The appeal presents for consideration and construction sec*650tion 292 of the Greater New York charter (Laws of 1901, chap. 466) which provides as follows:
“ He-[the police commissioner] shall have power to suspend without pay, pending the trial of charges, any member of the police force. If any member of the police force so suspended shall not be convicted by the police commissioner of the charges so preferred, he shall be entitled to full pay from the date of suspension, notwithstanding such charges and suspension.”
The circumstances under which this question has arisen are peculiar. On March 12, 1914, charges were preferred against Flynn by the commissioner of police that he had, while off duty and in civilian attire, shot a citizen, and had also arrested a citizen upon a false charge. On the same day he was suspended without pay pending a hearing upon the charges. This hearing • was originally set for March 19, 1914, but was adjourned until March 26, 1914, and again until April 2, 1914. In the meantime Flynn was indicted by the grand jury of Bronx county for the felony of an assault in the first degree. Thereupon his attorney formally, by letter, requested of the police commissioner that Flynn’s trial on the charges preferred by said commissioner should be postponed until the termination of the proceedings under the indictment, stating that the trial of Flynn on the charges against him in the police department would seriously conflict with his interests in the criminal prosecution.
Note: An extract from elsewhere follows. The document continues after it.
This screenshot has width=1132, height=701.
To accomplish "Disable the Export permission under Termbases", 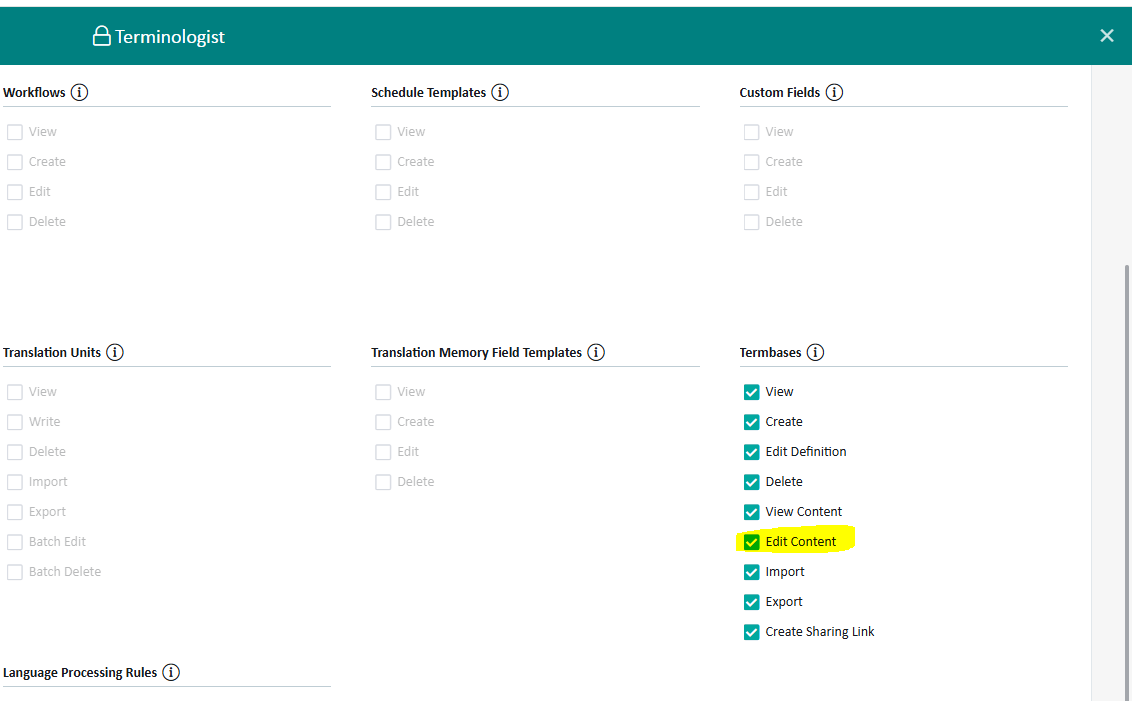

The police commissioner acceded to this request, and adjourned the trial upon the charges to await the outcome of the criminal proceedings. Before the criminal charge had been disposed of Flynn died.
The claim of the relator is that under the strict letter of the statute he is entitled to collect the salary withheld from his intestate during suspension because he was never convicted by the police commissioner of the charges preferred against him, ahd now never can be.
We do not consider that the statute above quoted should, under the circumstances of this case, be so literally construed. It is a well-established rule of statutory construction that in every case the intent of the Legislature and the purpose sought to be achieved by the statute are to be sought out, and that, *651when those can be clearly ascertained, the statute is to be so read as to carry out the intent and to effectuate the purpose, even if in so doing the strict letter of the statute must be departed from. This rule has been often reiterated.
“ It is also a rule sometimes laid down by text writers that whenever it happens that the sense of the law, how clear soever it may appear in the words, would lead to false consequences and unjust' decisions, the palpable injustice which would follow from its literal sense compels an effort to discover some kind of interpretation, not what the law literally says, but what it means. ” (People ex rel. Twenty-third Street R. R. Co. v. Commissioners of Taxes, 95 N. Y. 554, 559.)
“In the interpretation of statutes, the great principle which is to control is the intention of the Legislature in passing the same, which intention is to be ascertained from the cause or necessity of making the statute as well as other circumstances. A strict and literal interpretation is not always to be adhered to, and where the case is brought within the intention of the makers of the statute, it is within the statute, although by a technical interpretation it is not within its letter.” (People ex rel. Wood v. Lacombe, 99 N. Y. 43, 49.)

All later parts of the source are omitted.